== Stored entries ==

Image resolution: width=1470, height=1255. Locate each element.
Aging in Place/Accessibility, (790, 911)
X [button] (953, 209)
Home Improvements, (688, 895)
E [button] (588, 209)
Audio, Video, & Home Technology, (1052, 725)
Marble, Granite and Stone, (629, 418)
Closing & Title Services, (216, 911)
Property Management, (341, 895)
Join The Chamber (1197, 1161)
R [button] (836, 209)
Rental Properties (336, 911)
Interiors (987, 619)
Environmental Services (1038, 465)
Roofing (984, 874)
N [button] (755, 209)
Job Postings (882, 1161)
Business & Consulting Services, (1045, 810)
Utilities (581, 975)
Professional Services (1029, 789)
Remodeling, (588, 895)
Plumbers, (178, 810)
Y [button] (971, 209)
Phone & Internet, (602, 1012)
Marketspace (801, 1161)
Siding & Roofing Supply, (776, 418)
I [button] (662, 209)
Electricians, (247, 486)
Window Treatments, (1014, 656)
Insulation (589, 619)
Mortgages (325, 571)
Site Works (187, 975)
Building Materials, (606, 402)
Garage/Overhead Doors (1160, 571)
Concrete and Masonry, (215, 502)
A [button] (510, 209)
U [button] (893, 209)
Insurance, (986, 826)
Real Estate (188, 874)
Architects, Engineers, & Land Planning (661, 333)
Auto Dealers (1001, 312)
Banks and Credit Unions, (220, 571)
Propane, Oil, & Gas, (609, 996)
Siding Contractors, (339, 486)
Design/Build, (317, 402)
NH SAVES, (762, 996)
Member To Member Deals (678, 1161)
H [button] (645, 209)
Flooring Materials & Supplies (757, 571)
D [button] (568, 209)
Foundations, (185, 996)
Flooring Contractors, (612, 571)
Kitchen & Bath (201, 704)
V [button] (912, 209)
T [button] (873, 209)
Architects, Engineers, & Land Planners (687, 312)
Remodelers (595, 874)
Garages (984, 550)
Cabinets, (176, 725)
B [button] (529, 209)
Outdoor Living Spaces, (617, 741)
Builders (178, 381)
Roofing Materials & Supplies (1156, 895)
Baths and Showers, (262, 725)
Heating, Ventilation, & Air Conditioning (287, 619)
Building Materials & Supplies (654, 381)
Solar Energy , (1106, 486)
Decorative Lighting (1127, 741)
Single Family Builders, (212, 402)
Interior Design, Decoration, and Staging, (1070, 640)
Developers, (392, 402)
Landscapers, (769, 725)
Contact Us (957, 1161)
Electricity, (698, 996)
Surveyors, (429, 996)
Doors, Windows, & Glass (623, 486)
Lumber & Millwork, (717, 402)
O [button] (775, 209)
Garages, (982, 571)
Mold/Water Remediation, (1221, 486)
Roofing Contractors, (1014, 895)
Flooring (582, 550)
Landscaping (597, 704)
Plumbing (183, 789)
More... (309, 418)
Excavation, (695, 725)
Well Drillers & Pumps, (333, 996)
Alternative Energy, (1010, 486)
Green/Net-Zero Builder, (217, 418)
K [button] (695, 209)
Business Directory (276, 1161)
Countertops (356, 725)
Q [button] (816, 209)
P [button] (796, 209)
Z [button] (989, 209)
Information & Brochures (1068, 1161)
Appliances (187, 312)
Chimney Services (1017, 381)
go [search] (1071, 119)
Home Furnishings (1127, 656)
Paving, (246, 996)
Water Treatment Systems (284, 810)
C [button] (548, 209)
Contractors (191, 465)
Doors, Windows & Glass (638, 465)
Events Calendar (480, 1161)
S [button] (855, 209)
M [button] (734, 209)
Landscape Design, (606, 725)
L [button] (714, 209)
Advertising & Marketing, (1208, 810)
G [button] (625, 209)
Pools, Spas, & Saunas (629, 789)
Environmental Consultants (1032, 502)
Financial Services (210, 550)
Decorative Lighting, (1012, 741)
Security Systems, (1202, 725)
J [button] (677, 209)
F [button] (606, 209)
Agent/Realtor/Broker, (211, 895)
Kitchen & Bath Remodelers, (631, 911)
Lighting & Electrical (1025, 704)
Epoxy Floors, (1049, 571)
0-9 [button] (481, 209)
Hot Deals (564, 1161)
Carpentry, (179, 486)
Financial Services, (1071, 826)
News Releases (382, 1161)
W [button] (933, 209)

---

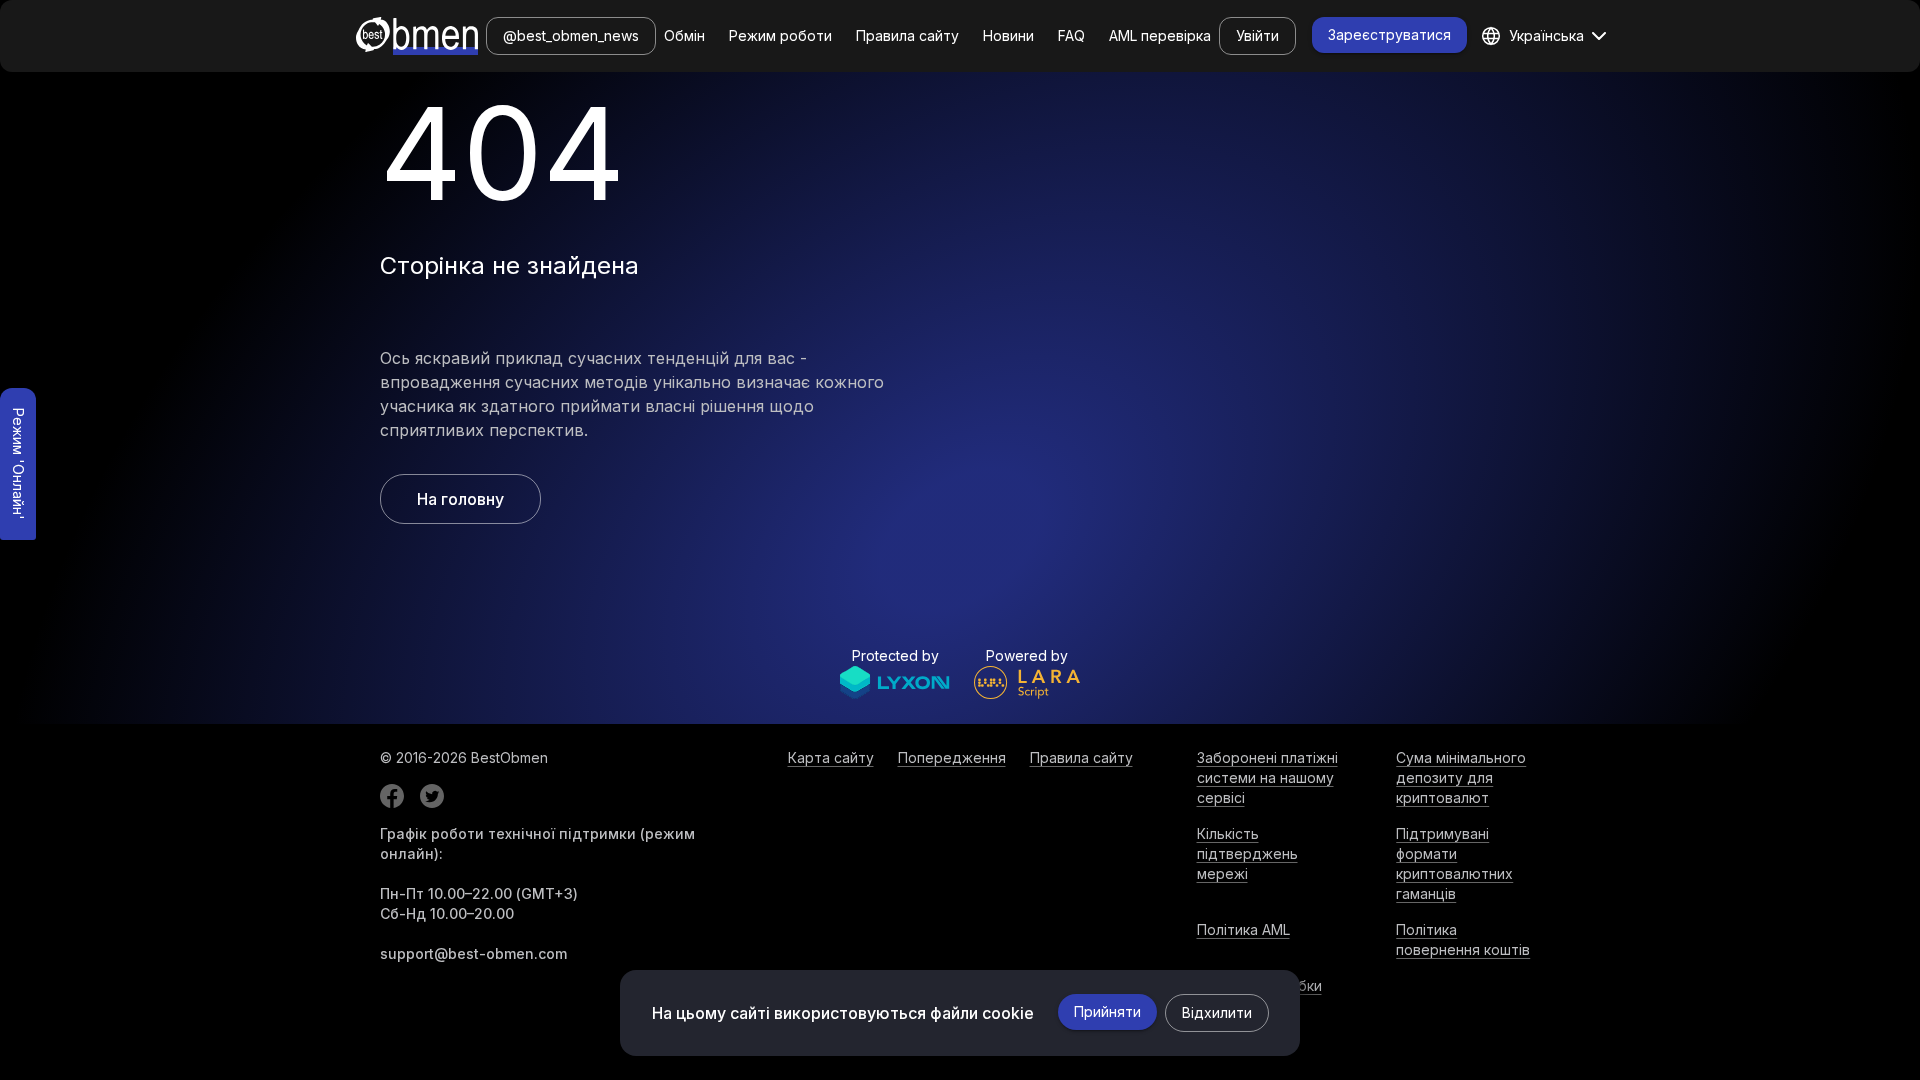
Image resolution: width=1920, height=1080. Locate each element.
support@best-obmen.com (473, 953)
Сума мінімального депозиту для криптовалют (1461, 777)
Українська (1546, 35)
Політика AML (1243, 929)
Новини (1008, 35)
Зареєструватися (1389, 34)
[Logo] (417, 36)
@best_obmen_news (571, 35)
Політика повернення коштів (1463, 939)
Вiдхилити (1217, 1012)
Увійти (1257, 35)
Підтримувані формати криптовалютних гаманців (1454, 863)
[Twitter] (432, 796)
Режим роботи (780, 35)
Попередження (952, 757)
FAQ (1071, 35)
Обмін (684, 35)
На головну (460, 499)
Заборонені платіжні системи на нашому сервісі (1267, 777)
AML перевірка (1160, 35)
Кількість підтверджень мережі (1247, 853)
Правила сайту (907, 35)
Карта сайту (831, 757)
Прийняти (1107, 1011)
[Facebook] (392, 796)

== Required work ==
Search the records for the string "Services" and return every line in which it occurs.

== Result below ==
Closing & Title Services, (216, 911)
Environmental Services (1038, 465)
Business & Consulting Services, (1045, 810)
Professional Services (1029, 789)
Chimney Services (1017, 381)
Financial Services (210, 550)
Financial Services, (1071, 826)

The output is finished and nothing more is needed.